I like anoles, but i like mice better! I feed my snakes on mice because they are easy to breed in numbers, and have good nutrition.

It's no different however if you were to breed anoles, it's just peoples perception.

Anoles/mice. Both vertebrates, both natural prey items. If bred for the purpose and killed humanely there's no actual difference.


----------



## Grond (Jun 17, 2008)

sam bow said:


> where do you even buy them from?


I breed my own mice, like many with a large collection.


----------



## Ron Magpie (Oct 11, 2009)

The problem with hognoses- and some other snakes- is that their 'natural' food isn't rodents, it's lizards. Hence the original query. Some snakes of this group, especially young ones, are really reluctant to take mice. Thats why the question, but also why the answer- if it smells like lizard, it MUST be lizard LOL


----------



## Grond (Jun 17, 2008)

Ron Magpie said:


> The problem with hognoses- and some other snakes- is that their 'natural' food isn't rodents, it's lizards. Hence the original query. Some snakes of this group, especially young ones, are really reluctant to take mice. Thats why the question, but also why the answer- if it smells like lizard, it MUST be lizard LOL


I agree that scenting works, and is an easier option.
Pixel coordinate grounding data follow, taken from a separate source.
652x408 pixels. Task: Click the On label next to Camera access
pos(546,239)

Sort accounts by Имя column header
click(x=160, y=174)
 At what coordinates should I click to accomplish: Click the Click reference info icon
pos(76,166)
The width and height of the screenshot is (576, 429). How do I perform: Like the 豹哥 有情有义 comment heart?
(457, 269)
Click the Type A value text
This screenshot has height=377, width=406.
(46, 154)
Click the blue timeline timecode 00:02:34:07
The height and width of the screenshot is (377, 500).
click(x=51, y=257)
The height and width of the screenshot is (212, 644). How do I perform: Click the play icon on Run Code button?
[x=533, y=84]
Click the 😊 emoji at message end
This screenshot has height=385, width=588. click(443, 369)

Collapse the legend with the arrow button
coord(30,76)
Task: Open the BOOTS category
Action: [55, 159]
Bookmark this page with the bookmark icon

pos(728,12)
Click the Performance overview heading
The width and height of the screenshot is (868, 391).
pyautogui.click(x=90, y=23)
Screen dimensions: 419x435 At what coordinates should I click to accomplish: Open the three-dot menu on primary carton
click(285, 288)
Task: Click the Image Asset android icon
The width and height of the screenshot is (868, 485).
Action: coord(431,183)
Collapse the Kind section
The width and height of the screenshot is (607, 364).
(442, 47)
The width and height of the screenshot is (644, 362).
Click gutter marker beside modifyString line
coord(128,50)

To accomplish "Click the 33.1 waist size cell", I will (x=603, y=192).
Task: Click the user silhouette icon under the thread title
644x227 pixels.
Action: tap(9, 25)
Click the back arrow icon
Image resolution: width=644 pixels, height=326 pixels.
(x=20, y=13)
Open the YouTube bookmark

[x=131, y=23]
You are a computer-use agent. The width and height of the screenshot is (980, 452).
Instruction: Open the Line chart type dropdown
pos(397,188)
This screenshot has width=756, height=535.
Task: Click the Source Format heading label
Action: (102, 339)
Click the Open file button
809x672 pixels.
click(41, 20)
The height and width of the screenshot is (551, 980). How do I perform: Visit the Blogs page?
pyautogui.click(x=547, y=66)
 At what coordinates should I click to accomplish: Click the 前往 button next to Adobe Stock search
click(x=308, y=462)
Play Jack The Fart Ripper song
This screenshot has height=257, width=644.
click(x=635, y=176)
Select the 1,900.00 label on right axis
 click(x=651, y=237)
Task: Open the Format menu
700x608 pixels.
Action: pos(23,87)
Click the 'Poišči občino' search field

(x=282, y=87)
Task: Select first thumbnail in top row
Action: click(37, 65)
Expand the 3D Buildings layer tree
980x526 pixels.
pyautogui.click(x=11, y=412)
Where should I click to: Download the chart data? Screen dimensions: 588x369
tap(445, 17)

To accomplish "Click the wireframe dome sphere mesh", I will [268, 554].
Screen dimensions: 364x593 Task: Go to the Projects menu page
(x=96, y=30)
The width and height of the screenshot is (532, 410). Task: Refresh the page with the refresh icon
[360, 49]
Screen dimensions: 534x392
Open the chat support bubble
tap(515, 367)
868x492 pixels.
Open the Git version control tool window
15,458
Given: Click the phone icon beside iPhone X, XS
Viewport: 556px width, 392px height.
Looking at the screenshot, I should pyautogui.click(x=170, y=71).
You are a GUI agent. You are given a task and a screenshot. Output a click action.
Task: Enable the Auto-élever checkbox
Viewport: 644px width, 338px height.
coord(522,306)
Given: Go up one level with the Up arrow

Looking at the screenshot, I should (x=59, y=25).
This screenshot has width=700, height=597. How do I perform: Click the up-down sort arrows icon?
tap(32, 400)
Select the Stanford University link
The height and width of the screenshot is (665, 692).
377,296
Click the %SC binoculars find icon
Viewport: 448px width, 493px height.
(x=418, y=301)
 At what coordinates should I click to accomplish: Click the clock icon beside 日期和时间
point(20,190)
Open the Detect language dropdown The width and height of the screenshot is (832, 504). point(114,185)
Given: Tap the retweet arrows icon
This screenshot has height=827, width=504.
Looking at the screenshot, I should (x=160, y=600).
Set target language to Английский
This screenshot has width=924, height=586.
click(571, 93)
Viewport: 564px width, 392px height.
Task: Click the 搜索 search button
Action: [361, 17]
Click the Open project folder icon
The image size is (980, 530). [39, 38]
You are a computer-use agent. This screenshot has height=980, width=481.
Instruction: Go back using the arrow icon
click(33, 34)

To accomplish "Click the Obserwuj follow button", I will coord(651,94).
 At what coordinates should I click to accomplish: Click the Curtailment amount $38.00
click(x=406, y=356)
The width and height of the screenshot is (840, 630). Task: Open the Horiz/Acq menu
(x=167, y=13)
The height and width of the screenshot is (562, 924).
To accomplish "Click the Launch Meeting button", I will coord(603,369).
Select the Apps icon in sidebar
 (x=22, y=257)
I just find it strange that people(not necessarily yourself) are happy for mice to be killed for food, but not for lizards.

There is no distinction apart from personal perception and common practice.


----------



## toad650 (Feb 9, 2009)

If you are going to end up starting a breeding colony of anoles you better start soon as baby anoles are tiny n you'll prob need to leave them a year to grow to any decent size, 1 female will produce 4-6 eggs a year i spose and even then you've got a month or so to wait for them to be laid n another couple to wait for them to hatch so it will be a big project to get started :blush:


----------



## Grond (Jun 17, 2008)

toad650 said:


> If you are going to end up starting a breeding colony of anoles you better start soon as baby anoles are tiny n you'll prob need to leave them a year to grow to any decent size, 1 female will produce 4-6 eggs a year i spose and even then you've got a month or so to wait for them to be laid n another couple to wait for them to hatch so it will be a big project to get started :blush:


This is the biggest hurdle to using them as feeders! They are not as easy to breed as mice!


----------



## Ssthisto (Aug 31, 2006)

Another potential trick you can use is sticking shed lizard skin to the mice - it's like scenting-squared.


----------



## Blaptica (Jun 26, 2008)

The idea of breeding enough anoles to feed a snake to me is a non stater. You would need numerous enclosures to hold various age anoles. They only normally produce one egg in each clutch ! They grow quite slowly. You would end up spending most of your time working with the the anoles, not the reptiles you wanted to keep.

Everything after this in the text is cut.